INVOLVEMENT OF VARIOUS TRANSCRIPTIONAL FACTORS IN HTLV-1 TAX ONCOPROTEIN EFFECTS ON THE DIFFERENT ESTROGEN-INDUCED-ER α-MEDIATED TRANSCRIPTIONAL ACTIVITIES

The activated estrogen (E2) receptor alpha (ERα) is a potent transcription factor that is involved in the activation of various genes by two different pathways; a classical and non-classical. In the classical pathway, ERα binds directly to E2-responsive elements (EREs) located in the appropriate genes promoters and then stimulates the transcription of these genes. However, in the non-classical pathways, the ERα can indirectly bind with promoters lacking these ERE elements, like the promoter of BRCA1, and enhance their activity.
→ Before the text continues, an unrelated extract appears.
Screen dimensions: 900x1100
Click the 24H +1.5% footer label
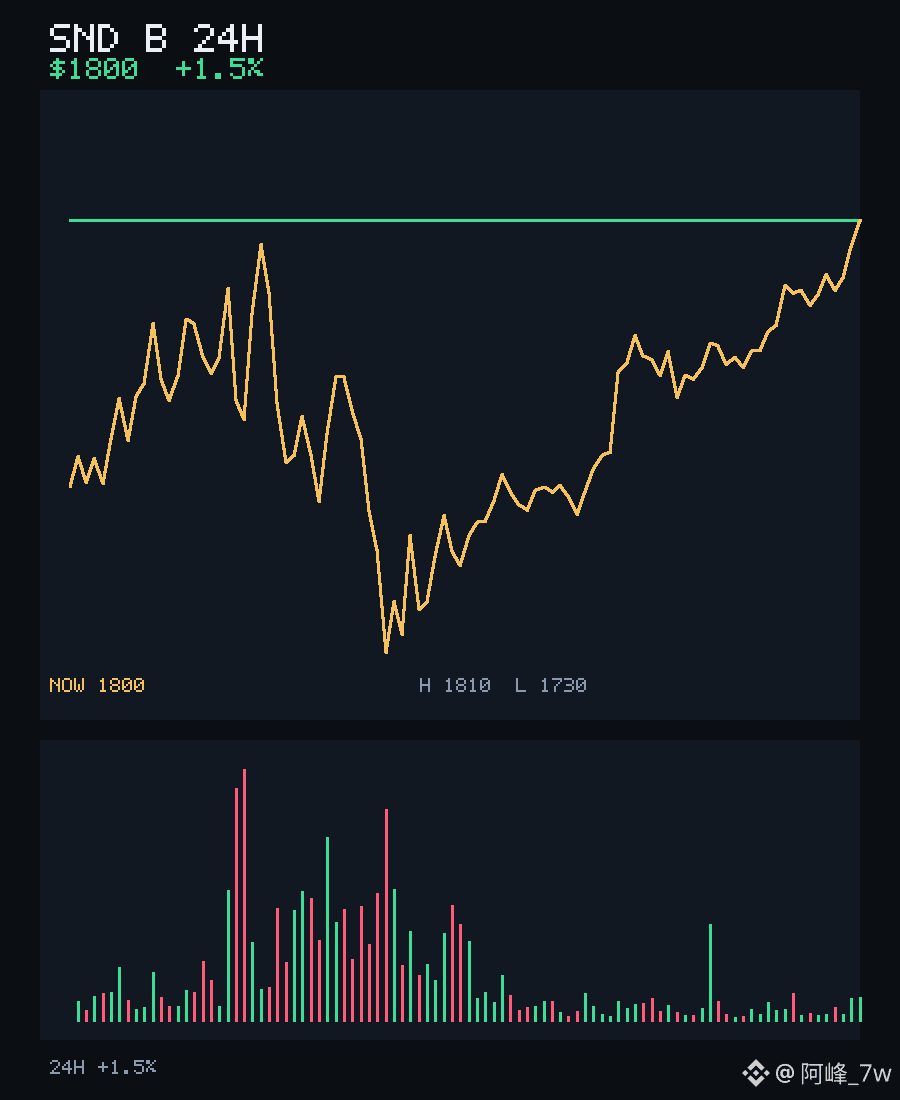pyautogui.click(x=102, y=1067)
In the case of BRCA1, the E2 ligated ERα activates BRCA1 expression by interacting with the jun/fos complex bound to the AP-1 site residing in the BRCA1 promoter. Interference with the expression and/or functions of the multifunctional tumor suppressor, BRCA1, leads to high risk of breast or/and ovarian cancer. HTLV-1Tax which is known as oncoprotein, was found, in our previous study, to strongly inhibit BRCA1 expression by preventing the binding of the E2–ERα complex to BRCA1 promoter. Here we examined Tax effect on ERα induced activation of ERE expression by testing its influence on E2-induced expression of ERE promoter-driven luciferase reporter (ERE-Luc). We examined also the involvement of different cofactors in these Tax activities. Our findings showed that E2 profoundly stimulated this reporter expression by liganding to ERα, which consequently associated with ERE region and that HTLV-1Tax significantly induced this stimulation. This result is highly interesting because in our previous study Tax was found to strongly block the E2-ERα-mediated activation of BRCA1 expression. We found that ERα producing a big complex with other cofactors by recruiting various them in the nucleus before binding to the ERE region. We also found that only part of the reqruited cofactors are required for the transcriptional activity of ERα complex.